● **ACTIVITY**
Apart from the pictures, every line below is to be set down exactly.

Saved entries:

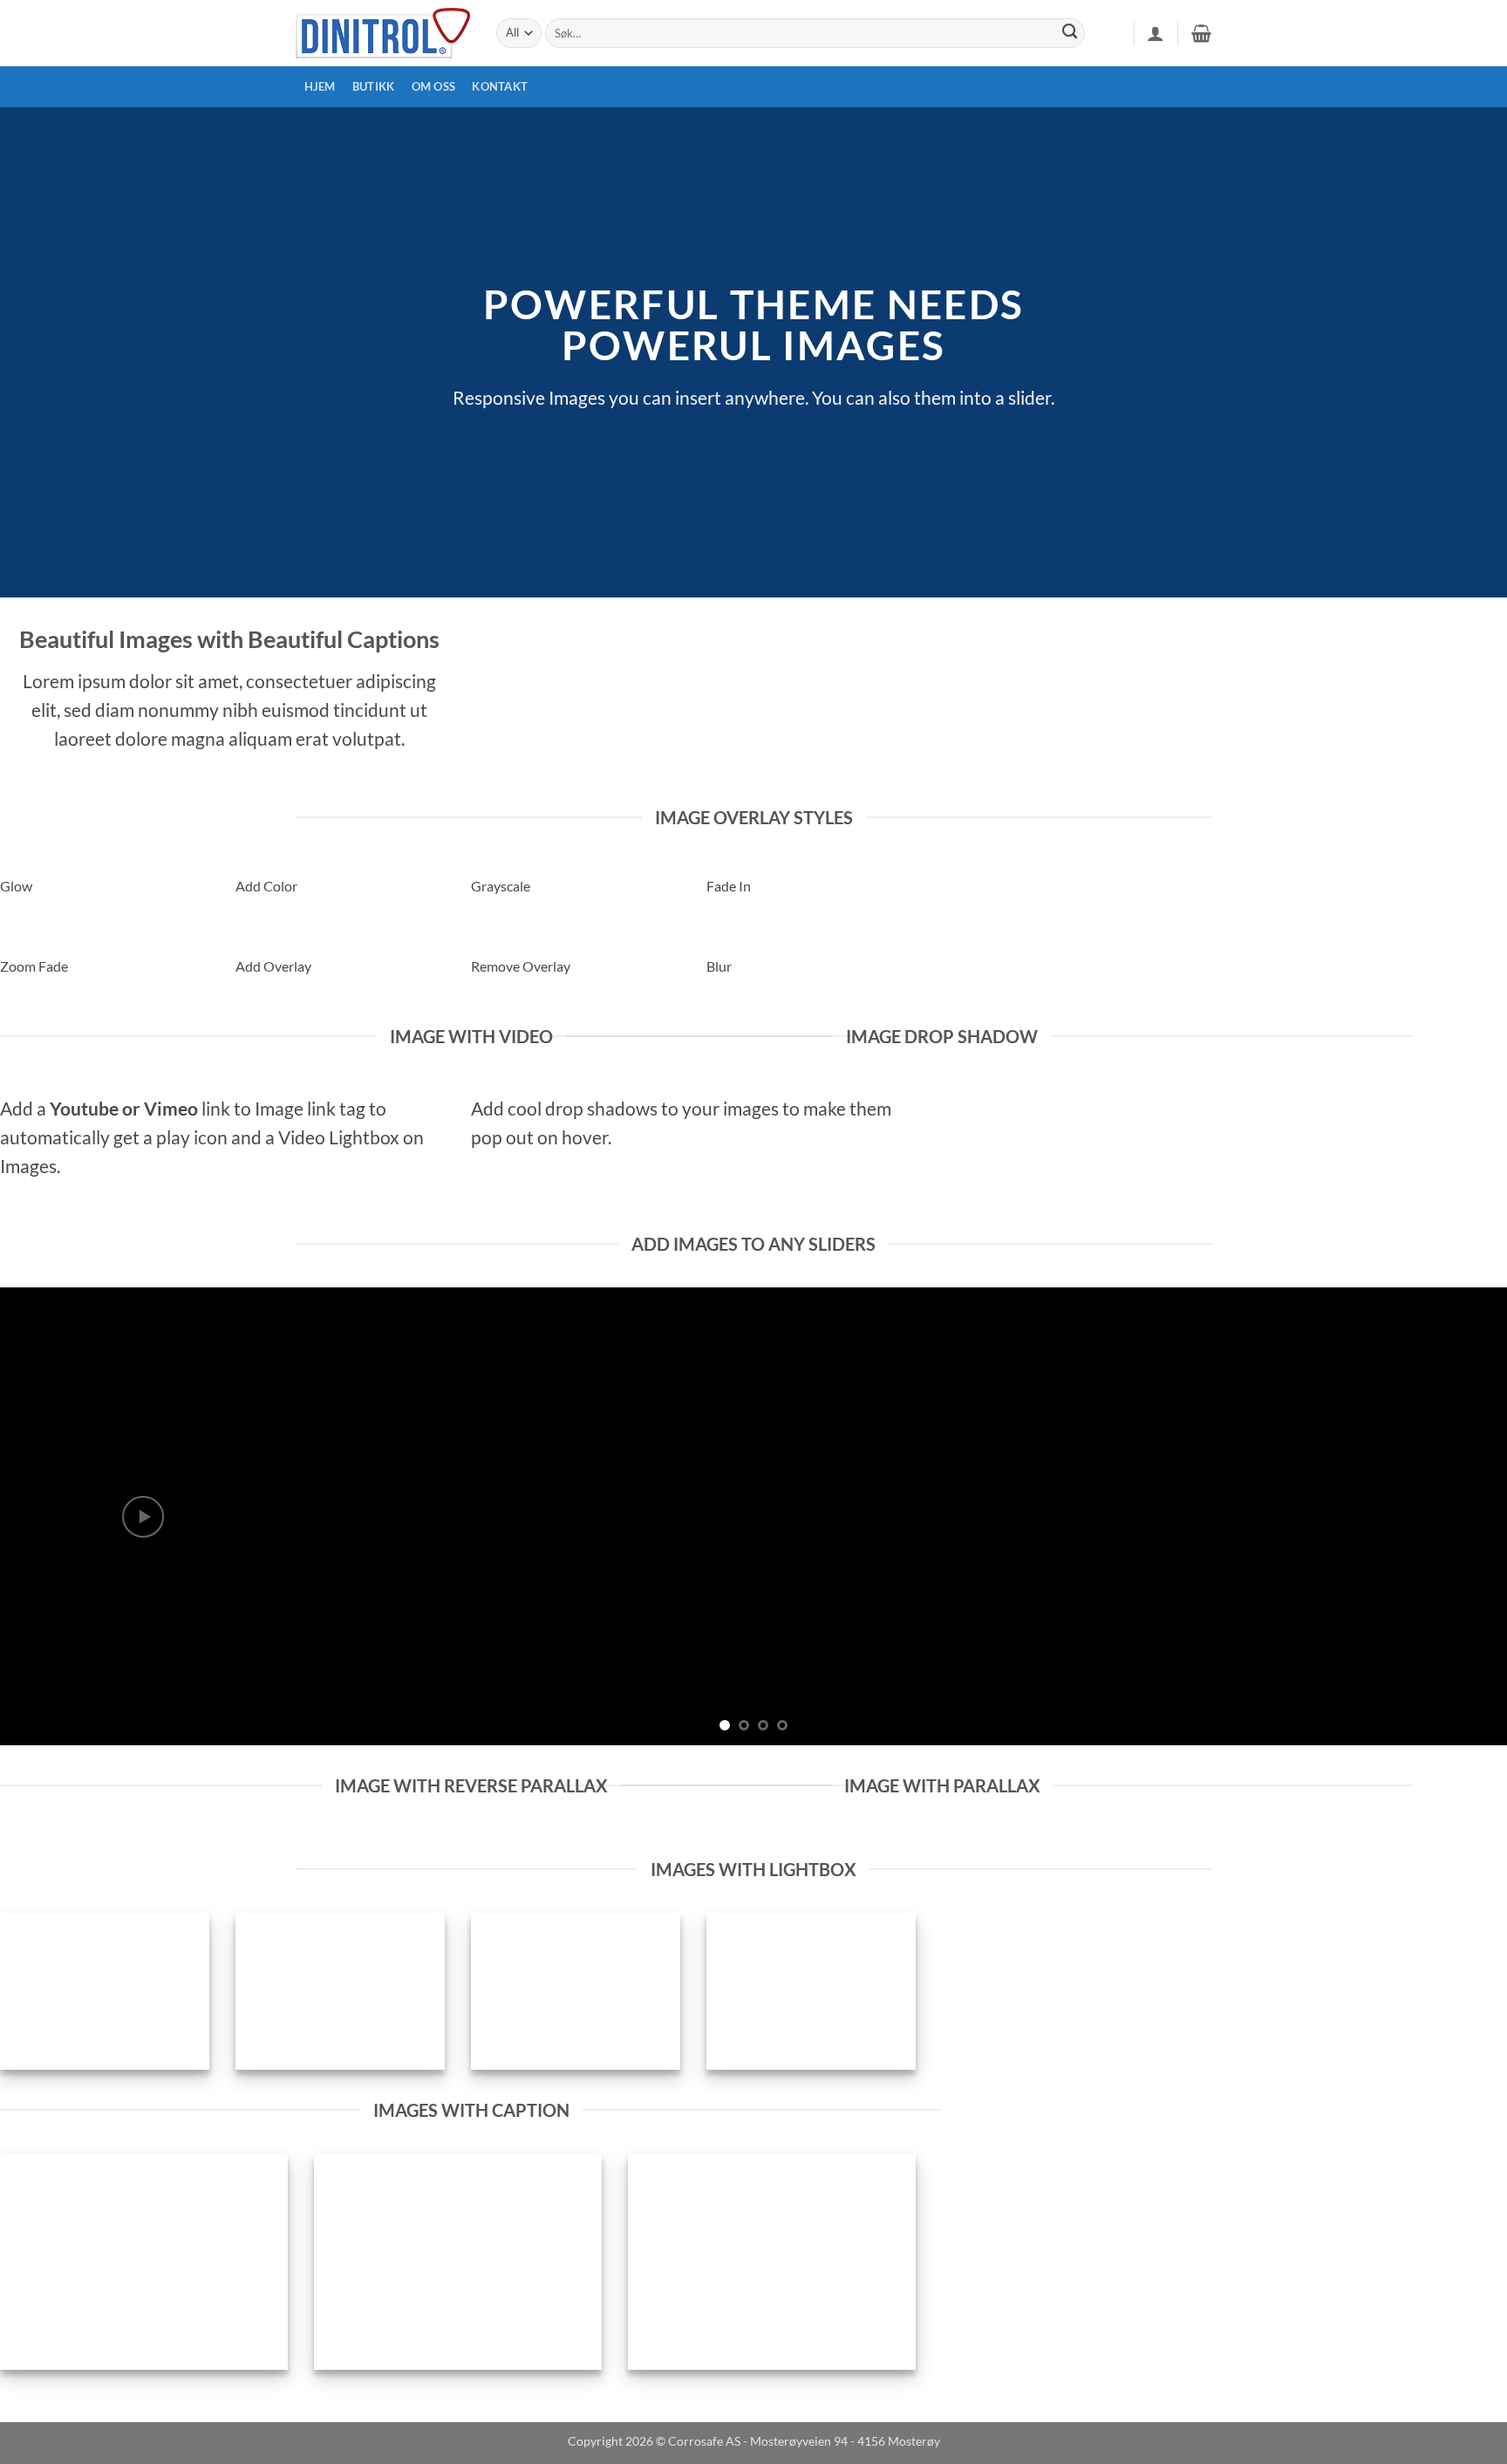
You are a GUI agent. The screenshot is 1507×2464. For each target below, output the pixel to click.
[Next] (1454, 1516)
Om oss (434, 86)
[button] (1155, 33)
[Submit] (1070, 33)
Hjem (320, 86)
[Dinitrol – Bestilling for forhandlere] (383, 33)
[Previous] (52, 1516)
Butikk (373, 86)
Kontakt (500, 86)
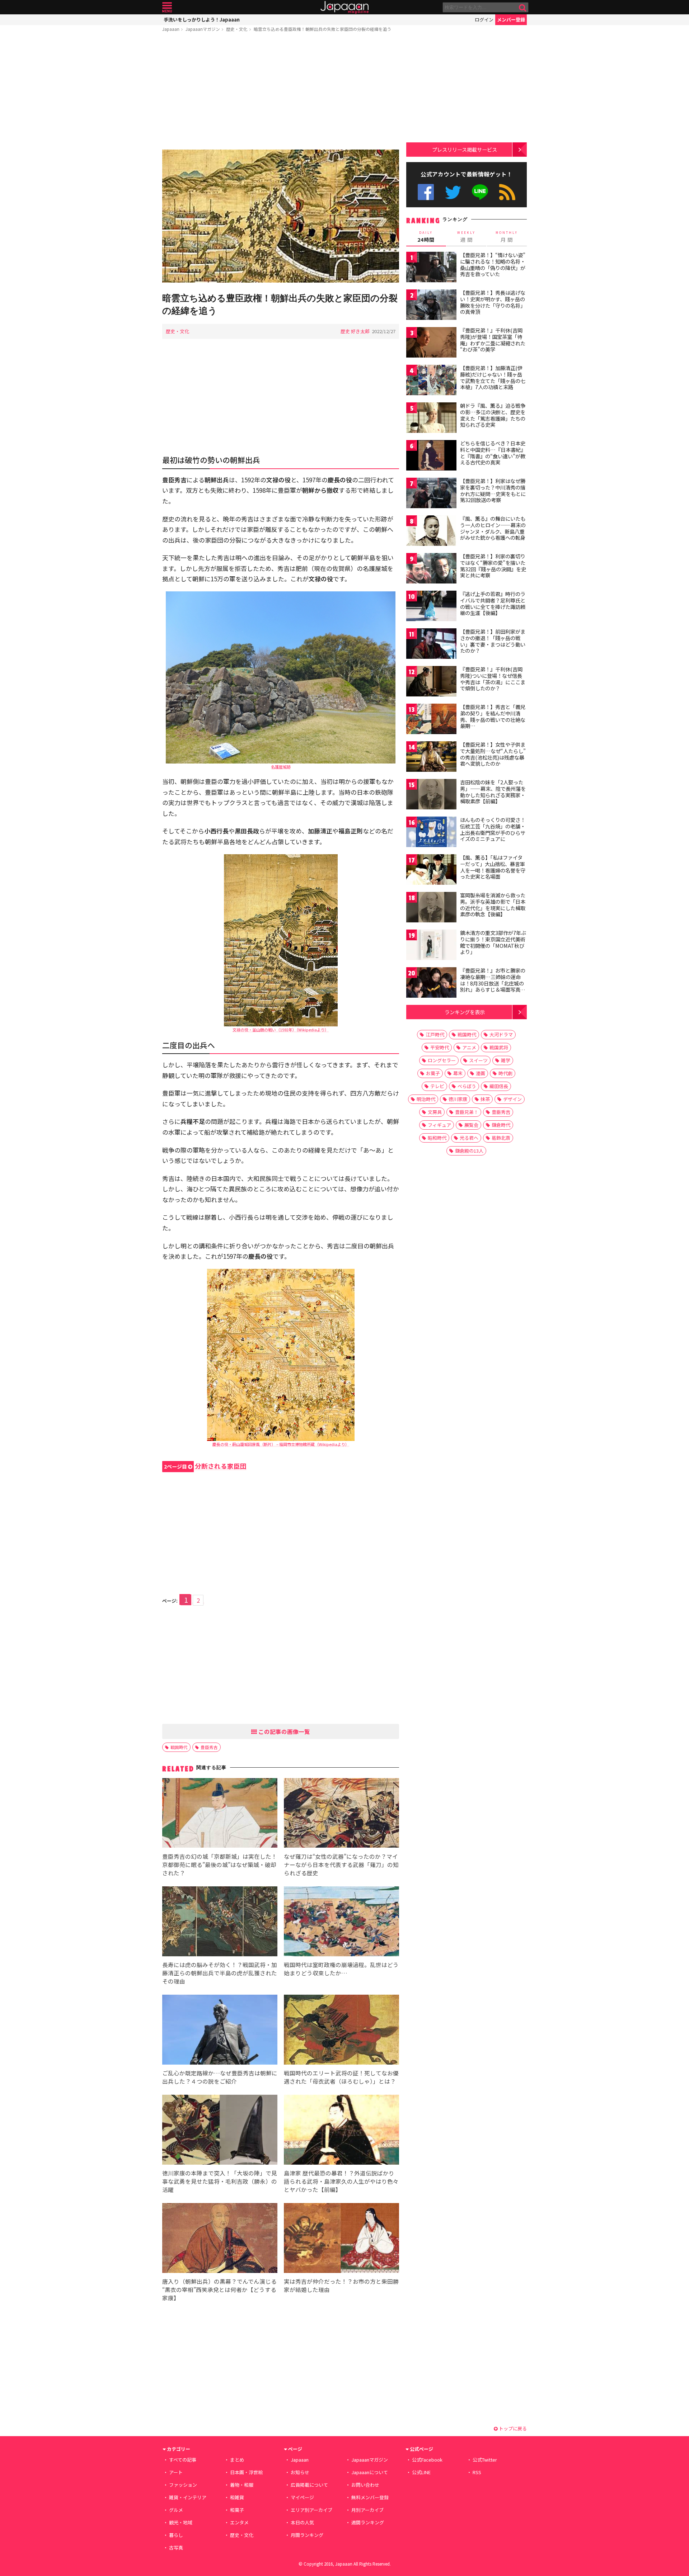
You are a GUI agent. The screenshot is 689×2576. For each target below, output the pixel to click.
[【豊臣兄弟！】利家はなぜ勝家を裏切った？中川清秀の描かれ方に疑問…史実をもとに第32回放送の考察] (431, 494)
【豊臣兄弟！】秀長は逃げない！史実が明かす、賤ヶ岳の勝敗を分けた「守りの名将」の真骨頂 (492, 302)
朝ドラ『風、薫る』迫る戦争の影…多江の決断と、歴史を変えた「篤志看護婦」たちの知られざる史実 (492, 415)
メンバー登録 (511, 19)
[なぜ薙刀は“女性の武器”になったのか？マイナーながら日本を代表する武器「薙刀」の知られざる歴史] (341, 1814)
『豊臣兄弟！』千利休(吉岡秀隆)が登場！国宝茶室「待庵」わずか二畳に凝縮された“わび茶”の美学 (492, 339)
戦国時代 (179, 1747)
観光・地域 (180, 2522)
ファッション (183, 2484)
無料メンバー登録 (370, 2497)
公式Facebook (426, 192)
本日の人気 (302, 2522)
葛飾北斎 (501, 1137)
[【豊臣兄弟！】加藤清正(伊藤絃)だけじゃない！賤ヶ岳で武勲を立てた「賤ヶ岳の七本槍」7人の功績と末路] (431, 381)
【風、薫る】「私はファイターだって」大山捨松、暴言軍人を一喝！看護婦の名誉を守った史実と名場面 (492, 867)
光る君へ (469, 1137)
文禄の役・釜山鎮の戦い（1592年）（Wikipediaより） (281, 1029)
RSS (507, 192)
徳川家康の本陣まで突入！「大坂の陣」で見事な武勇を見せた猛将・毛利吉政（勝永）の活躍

● **EXERCISE SOLUTION**
You are a GUI agent. The screenshot is 1507×2464. For each target below, output the pixel to click.
[Next] (1454, 1516)
Om oss (434, 86)
[button] (1155, 33)
[Submit] (1070, 33)
Hjem (320, 86)
[Dinitrol – Bestilling for forhandlere] (383, 33)
[Previous] (52, 1516)
Butikk (373, 86)
Kontakt (500, 86)
You are a GUI agent. The screenshot is 689×2576. For each target below, output the pixel to click.
[【豊臣兄弟！】利家はなぜ勝家を裏切った？中川清秀の描かれ方に疑問…史実をもとに第32回放送の考察] (431, 494)
【豊臣兄弟！】秀長は逃げない！史実が明かす、賤ヶ岳の勝敗を分けた「守りの名将」の真骨頂 (492, 302)
朝ドラ『風、薫る』迫る戦争の影…多江の決断と、歴史を変えた「篤志看護婦」たちの知られざる史実 (492, 415)
メンバー登録 (511, 19)
[なぜ薙刀は“女性の武器”になったのか？マイナーながら日本を代表する武器「薙刀」の知られざる歴史] (341, 1814)
『豊臣兄弟！』千利休(吉岡秀隆)が登場！国宝茶室「待庵」わずか二畳に凝縮された“わび茶”の美学 (492, 339)
戦国時代 (179, 1747)
観光・地域 (180, 2522)
ファッション (183, 2484)
無料メンバー登録 (370, 2497)
公式Facebook (426, 192)
本日の人気 (302, 2522)
葛飾北斎 (501, 1137)
[【豊臣兄弟！】加藤清正(伊藤絃)だけじゃない！賤ヶ岳で武勲を立てた「賤ヶ岳の七本槍」7人の功績と末路] (431, 381)
【風、薫る】「私はファイターだって」大山捨松、暴言軍人を一喝！看護婦の名誉を守った史実と名場面 (492, 867)
光る君へ (469, 1137)
文禄の役・釜山鎮の戦い（1592年）（Wikipediaより） (281, 1029)
RSS (507, 192)
徳川家康の本陣まで突入！「大坂の陣」で見事な武勇を見せた猛将・毛利吉政（勝永）の活躍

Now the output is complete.